The CI/CD pipeline consists of 6 stages:

  1. Checkout newest code changes from centralized Gogs repository
  2. Verify system can execute CI/CD pipeline
  3. Build application's image
  4. Test application's image (If the test is unsuccessful, the pipeline stops)
  5. Push application's image to local registry
  6. Deploy application to external Docker Swarm stack

On success, the pipeline results in an updated external Docker Swarm stack with the latest application version running.

Setup

This section contains detailed instructions on how to deploy the application from local code to production Docker Swarm stack over the CI/CD pipeline.

Prerequisites

  • Docker version 28.1+
  • docker-compose version 1.27+

Clone Repository

Clone the repo:

git clone https://github.com/Pejo-306/adastra-python-task-dockerized
cd adastra-python-task-dockerized/

Deploy Local CI/CD Pipeline

Build Jenkins Image

First step: build custom Jenkins image with ability to deploy Docker Swarm stack over SSH:

docker-compose -f CICD/docker-compose.yml build

The custom Jenkins image does 3 notable things:

  • Installs Docker and docker-compose inside the Jenkins container
  • Resolves direct.labs.play-with-docker.com as a known SSH host
  • Generates a pair of ED25519 SSH keys and displays the public key

You should spot a public SSH key in the terminal output, e.g.:

===== BEGIN id_ed25519.pub (PUBLIC) =====
ssh-ed25519 AAAAC3NzaC1lZDI1NTE5AAAAIKmylXbnekdfX+DyWR2daduYQjtuMAZzfsPDSwIqANDP root@ad08a9b2eaf7
+ echo ===== END id_ed25519.pub (PUBLIC) =====
===== END id_ed25519.pub (PUBLIC) =====

IMPORTANT: Copy the public SSH key and store it somewhere. It will be needed later to Configure SSH Accesses between the local CI/CD Jenkins pipeline and the external Docker Swarm network on Play with Docker.

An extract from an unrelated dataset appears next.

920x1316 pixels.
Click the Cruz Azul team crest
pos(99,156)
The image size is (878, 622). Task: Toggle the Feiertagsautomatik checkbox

Deploy Compose Application

Deploy the full CI/CD pipeline on your local Docker engine:

docker-compose -f CICD/docker-compose.yml up

If everything is successful, you should see multiple containers spawned and attached to a network like so:

Creating network "cicd_infrastructure-net" with the default driver
Creating cicd_local-registry_1    ... done
Creating cicd_infrastructure-db_1 ... done
Creating cicd_jenkins_1           ... done
Creating cicd_gogs_1              ... done
Attaching to cicd_infrastructure-db_1, cicd_jenkins_1, cicd_local-registry_1, cicd_gogs_1

Containers will begin login to your bash terminal. Scroll down until you find the automatically generated Jenkins password:

jenkins_1            | *************************************************************
jenkins_1            | *************************************************************
jenkins_1            | *************************************************************
jenkins_1            | 
jenkins_1            | Jenkins initial setup is required. An admin user has been created and a password generated.
jenkins_1            | Please use the following password to proceed to installation:
jenkins_1            | 
jenkins_1            | 7b6ba956c4504d9dadf22495b5b000de
jenkins_1            | 
jenkins_1            | This may also be found at: /var/jenkins_home/secrets/initialAdminPassword
jenkins_1            | 
jenkins_1            | *************************************************************
jenkins_1            | *************************************************************
jenkins_1            | *************************************************************

IMPORTANT: Copy the administrator password and use it to install Jenkins.

Install Jenkins

NOTE: Since application interfaces change rapidly, no screenshots are provided in this section. The goal is to access the Jenkins setup wizard and follow along until Jenkins is installed.

Access localhost:8088.

(Screen 1) A setup wizard will open requesting administrator login. Input the administrator password copied after deploying the compose application.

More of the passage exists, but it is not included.